What you are asked to do:
How do the records below read from their first line through the line containing "You are a computer-use agent. This"? Write those lines out exactly.

Data in this exercise:
* * *
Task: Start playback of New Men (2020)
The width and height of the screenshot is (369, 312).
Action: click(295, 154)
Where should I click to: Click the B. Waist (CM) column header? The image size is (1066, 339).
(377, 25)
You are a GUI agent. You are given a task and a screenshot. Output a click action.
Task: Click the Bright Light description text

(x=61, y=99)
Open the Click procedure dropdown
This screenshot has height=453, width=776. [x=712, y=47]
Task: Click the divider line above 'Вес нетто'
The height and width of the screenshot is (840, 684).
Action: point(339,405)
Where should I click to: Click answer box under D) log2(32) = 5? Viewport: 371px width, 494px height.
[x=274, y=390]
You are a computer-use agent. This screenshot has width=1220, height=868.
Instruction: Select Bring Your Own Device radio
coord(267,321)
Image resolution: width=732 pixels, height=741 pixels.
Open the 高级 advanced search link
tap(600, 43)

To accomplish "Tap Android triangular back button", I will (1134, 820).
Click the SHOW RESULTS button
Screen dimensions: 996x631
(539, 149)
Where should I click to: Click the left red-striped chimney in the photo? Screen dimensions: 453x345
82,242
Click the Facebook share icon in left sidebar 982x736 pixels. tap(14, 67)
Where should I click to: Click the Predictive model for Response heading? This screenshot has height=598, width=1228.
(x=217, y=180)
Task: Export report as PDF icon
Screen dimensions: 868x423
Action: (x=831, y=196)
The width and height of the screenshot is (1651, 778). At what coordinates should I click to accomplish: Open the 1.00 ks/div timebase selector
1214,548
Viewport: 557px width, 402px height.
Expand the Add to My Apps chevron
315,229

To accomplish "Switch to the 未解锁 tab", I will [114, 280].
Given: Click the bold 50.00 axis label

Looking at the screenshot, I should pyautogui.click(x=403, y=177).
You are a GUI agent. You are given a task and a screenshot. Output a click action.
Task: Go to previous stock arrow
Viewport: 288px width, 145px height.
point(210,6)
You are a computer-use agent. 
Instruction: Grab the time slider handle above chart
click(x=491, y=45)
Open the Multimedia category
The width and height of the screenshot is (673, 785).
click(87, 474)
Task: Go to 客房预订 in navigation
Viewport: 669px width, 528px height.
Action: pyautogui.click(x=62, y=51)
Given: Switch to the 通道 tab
* * *
Answer space:
Task: Start playback of New Men (2020)
The width and height of the screenshot is (369, 312).
Action: click(295, 154)
Where should I click to: Click the B. Waist (CM) column header? The image size is (1066, 339).
(377, 25)
You are a GUI agent. You are given a task and a screenshot. Output a click action.
Task: Click the Bright Light description text

(x=61, y=99)
Open the Click procedure dropdown
This screenshot has height=453, width=776. [x=712, y=47]
Task: Click the divider line above 'Вес нетто'
The height and width of the screenshot is (840, 684).
Action: point(339,405)
Where should I click to: Click answer box under D) log2(32) = 5? Viewport: 371px width, 494px height.
[x=274, y=390]
You are a computer-use agent. This screenshot has width=1220, height=868.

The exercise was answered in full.